WHAT IS BEING ASKED:
Without pictures, repeat the lines of the entries from the one containing "At what coordinates should I click to accomplish: Expand" through the last, both ends included, and nothing else.

Records contained in a dataset:
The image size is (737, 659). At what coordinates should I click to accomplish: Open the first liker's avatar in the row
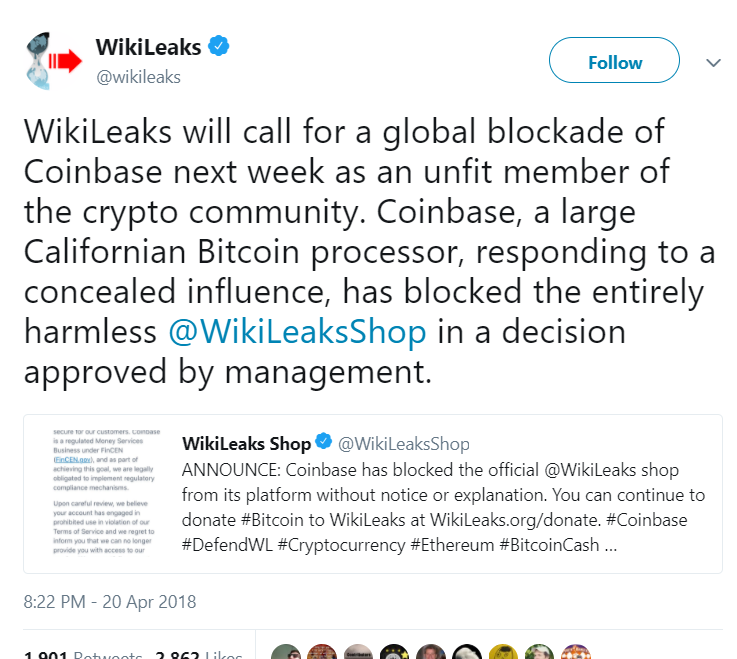point(285,653)
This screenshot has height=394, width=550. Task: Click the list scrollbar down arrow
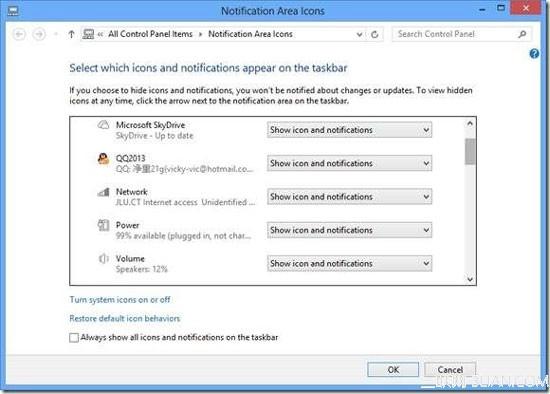470,280
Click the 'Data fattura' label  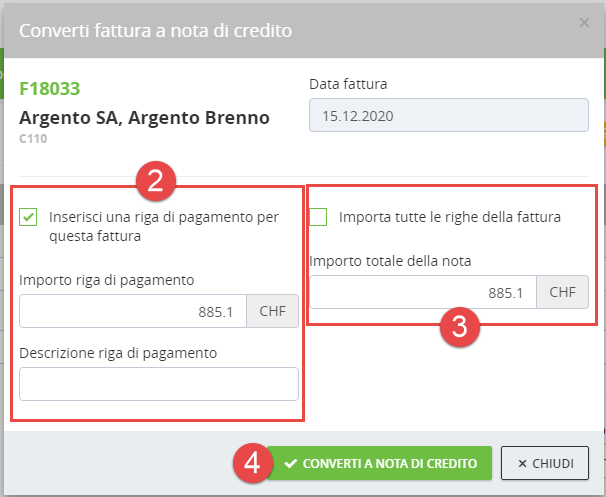348,84
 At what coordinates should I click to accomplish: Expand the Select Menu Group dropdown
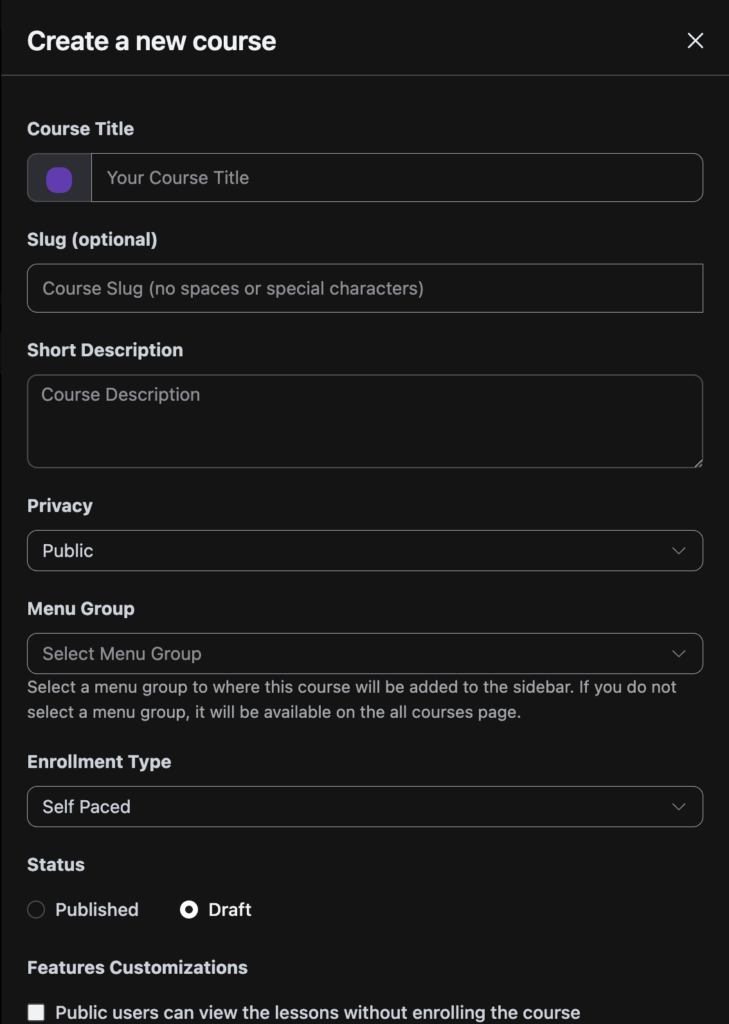pos(364,654)
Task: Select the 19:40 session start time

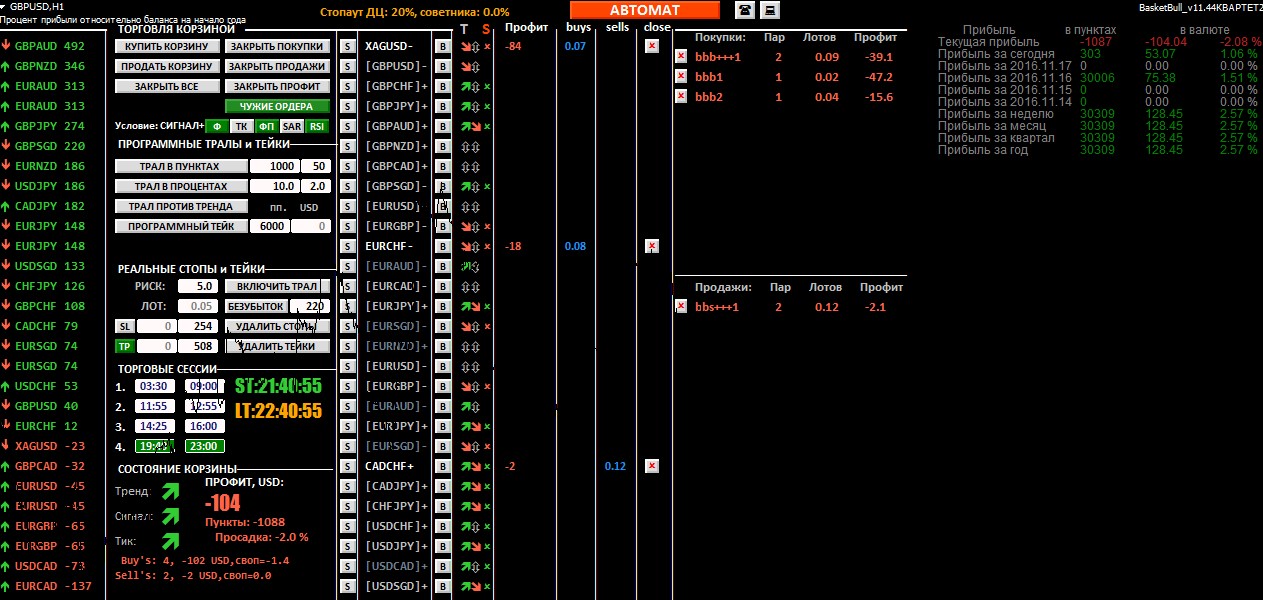Action: pyautogui.click(x=154, y=446)
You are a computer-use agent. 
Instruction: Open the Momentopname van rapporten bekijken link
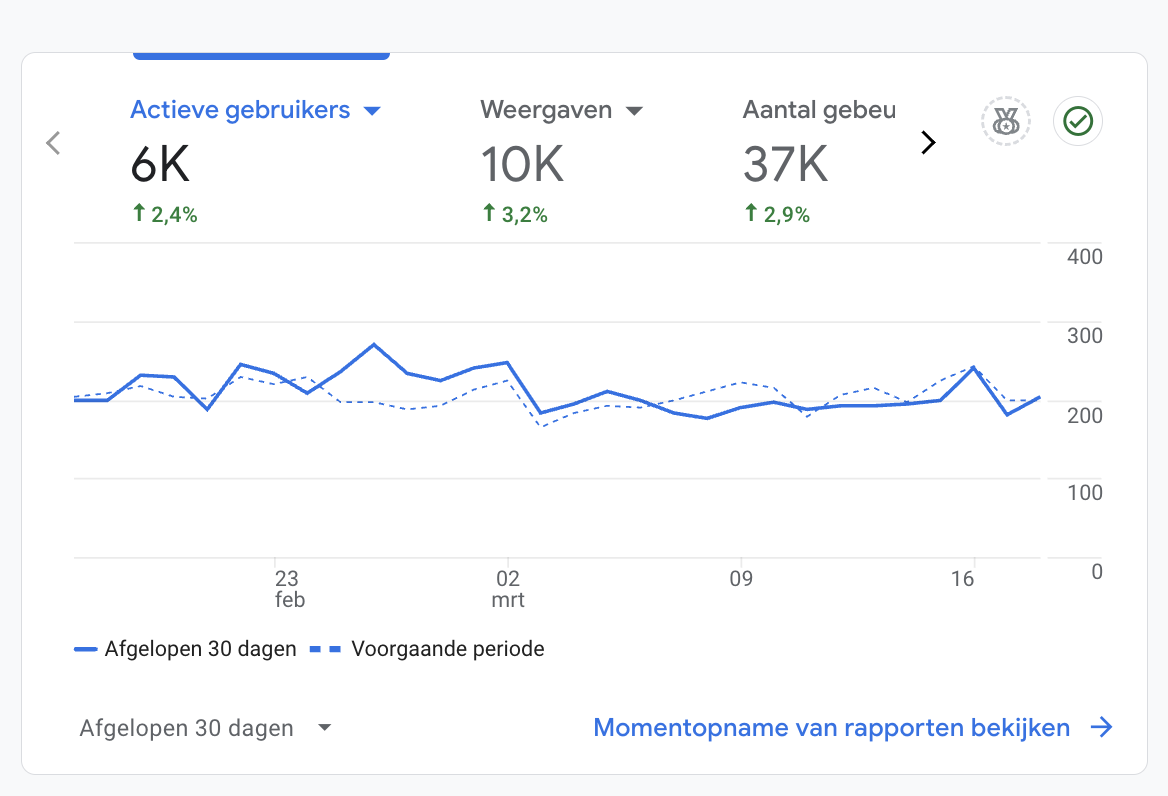coord(831,727)
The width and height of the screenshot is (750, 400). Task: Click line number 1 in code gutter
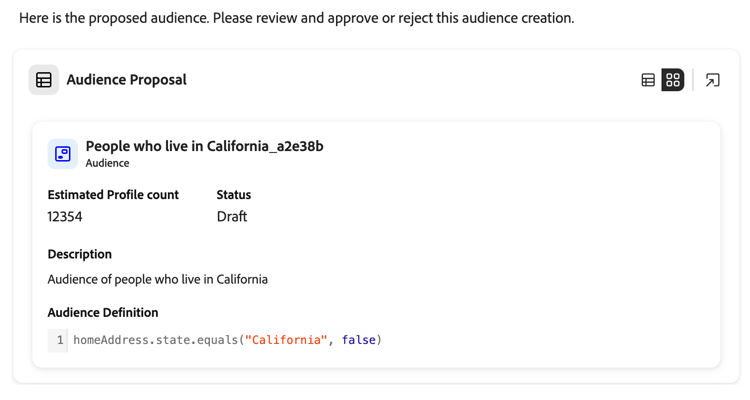59,340
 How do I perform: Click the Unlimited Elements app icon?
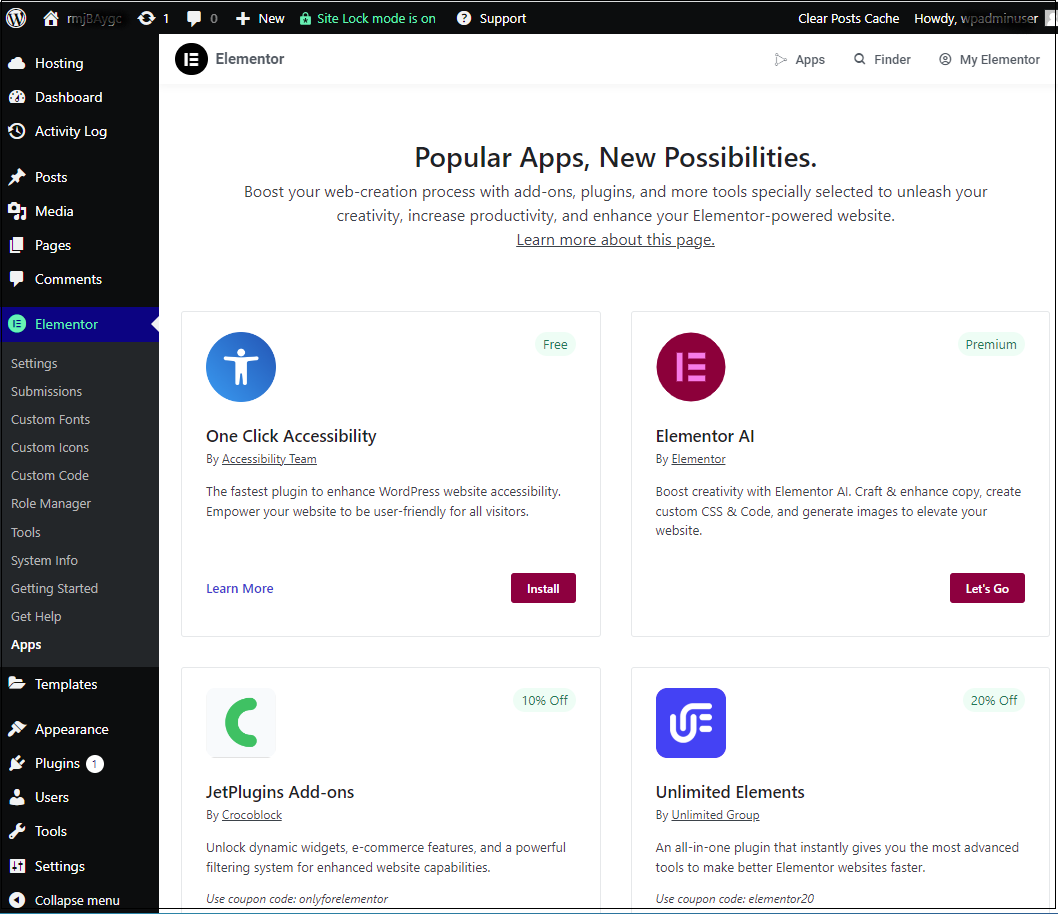click(690, 722)
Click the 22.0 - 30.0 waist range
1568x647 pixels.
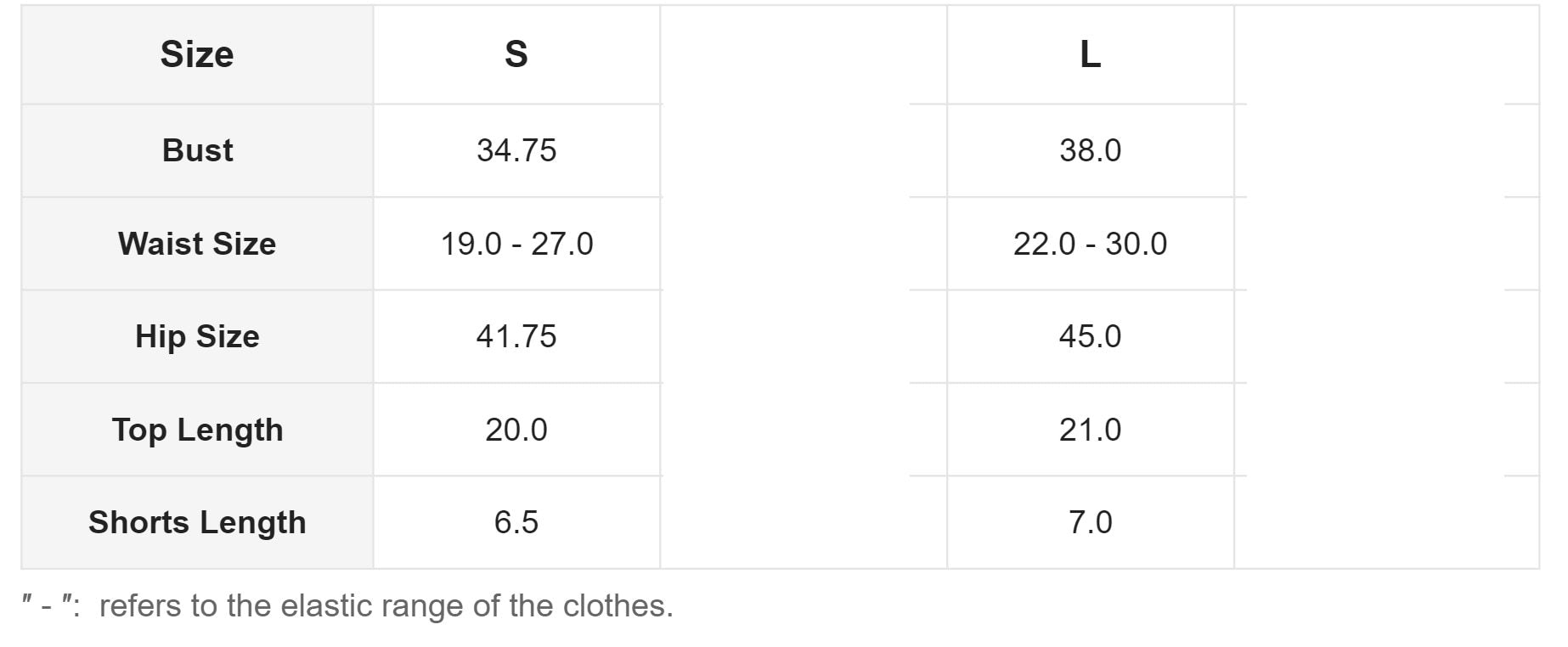(1090, 244)
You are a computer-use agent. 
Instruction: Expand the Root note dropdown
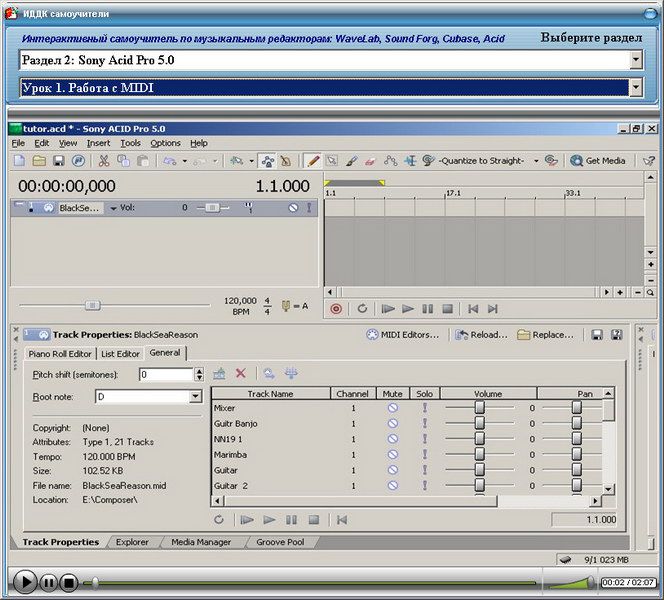[x=195, y=397]
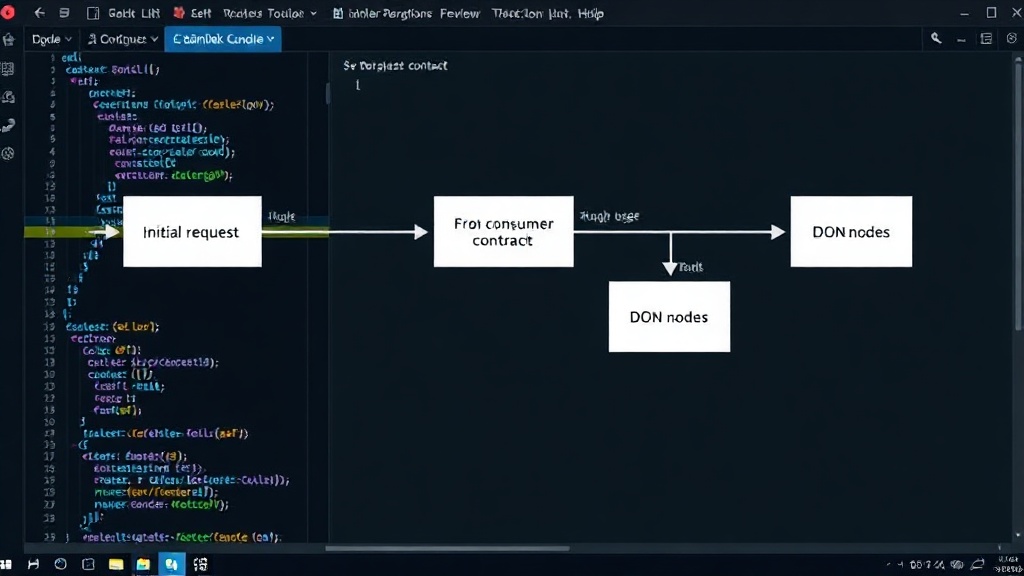
Task: Click the home icon at top of left sidebar
Action: pyautogui.click(x=8, y=40)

SOLUTION TO THE PROBLEM:
 At what coordinates should I click to accomplish: Expand the Select Menu Group dropdown
pos(364,654)
Task: Select the 19:40 session start time

Action: pyautogui.click(x=154, y=446)
You are a computer-use agent. 
Instruction: Open the Momentopname van rapporten bekijken link
coord(831,727)
The width and height of the screenshot is (750, 400). Task: Click line number 1 in code gutter
59,340
 How do I perform: Click the Unlimited Elements app icon?
click(690, 722)
Click the 22.0 - 30.0 waist range
1568x647 pixels.
(1090, 244)
You are a computer-use agent. 
Instruction: Expand the Root note dropdown
[x=195, y=397]
Task: Click the home icon at top of left sidebar
Action: pyautogui.click(x=8, y=40)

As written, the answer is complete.